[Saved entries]
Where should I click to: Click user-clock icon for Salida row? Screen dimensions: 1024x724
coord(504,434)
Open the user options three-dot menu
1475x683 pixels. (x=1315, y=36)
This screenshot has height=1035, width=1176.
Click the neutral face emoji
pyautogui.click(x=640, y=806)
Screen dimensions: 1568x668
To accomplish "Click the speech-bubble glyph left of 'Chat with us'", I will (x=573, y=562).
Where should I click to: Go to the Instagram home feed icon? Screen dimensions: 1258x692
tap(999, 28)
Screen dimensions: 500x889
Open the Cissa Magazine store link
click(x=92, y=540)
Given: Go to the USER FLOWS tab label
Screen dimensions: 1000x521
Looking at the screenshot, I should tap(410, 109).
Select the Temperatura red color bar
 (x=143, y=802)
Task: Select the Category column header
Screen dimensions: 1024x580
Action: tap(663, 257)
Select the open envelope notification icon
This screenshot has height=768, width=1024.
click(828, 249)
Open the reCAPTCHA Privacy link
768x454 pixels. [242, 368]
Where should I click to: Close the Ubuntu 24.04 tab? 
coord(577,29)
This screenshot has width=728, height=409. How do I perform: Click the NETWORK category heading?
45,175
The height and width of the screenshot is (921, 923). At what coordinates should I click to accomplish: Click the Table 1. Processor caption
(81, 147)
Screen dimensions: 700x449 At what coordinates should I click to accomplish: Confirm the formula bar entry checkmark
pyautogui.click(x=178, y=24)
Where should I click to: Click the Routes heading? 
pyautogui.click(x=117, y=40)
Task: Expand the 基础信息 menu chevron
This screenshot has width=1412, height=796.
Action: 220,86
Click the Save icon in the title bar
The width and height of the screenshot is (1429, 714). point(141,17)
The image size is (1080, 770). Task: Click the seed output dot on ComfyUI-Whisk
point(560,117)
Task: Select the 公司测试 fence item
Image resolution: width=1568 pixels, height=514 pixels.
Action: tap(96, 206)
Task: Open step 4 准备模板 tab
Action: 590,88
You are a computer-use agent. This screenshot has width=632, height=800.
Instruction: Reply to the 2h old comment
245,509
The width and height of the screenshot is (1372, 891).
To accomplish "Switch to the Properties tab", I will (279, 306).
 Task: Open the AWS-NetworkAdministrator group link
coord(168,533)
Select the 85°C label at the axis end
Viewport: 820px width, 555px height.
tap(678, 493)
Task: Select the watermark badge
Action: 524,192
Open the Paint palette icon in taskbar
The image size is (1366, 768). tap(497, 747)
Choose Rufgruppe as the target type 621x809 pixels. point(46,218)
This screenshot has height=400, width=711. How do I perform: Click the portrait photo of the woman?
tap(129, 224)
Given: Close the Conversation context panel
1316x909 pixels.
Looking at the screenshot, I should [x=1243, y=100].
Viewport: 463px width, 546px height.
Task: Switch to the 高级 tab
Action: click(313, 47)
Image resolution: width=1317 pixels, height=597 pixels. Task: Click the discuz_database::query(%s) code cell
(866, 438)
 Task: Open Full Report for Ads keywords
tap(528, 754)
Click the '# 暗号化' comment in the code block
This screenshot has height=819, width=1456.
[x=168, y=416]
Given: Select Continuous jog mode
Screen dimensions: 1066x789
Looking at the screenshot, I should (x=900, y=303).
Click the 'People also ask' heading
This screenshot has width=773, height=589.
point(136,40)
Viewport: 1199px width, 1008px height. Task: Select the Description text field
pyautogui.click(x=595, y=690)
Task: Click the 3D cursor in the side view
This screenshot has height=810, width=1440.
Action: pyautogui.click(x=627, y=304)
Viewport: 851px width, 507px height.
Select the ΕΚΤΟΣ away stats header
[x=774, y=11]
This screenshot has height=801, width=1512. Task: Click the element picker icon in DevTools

## Exercise description:
All lines of the records above with the word "Given" in them are to be copied.

## Solution to this task:
Given: Go to the USER FLOWS tab label
Given: Close the Conversation context panel
Given: Select Continuous jog mode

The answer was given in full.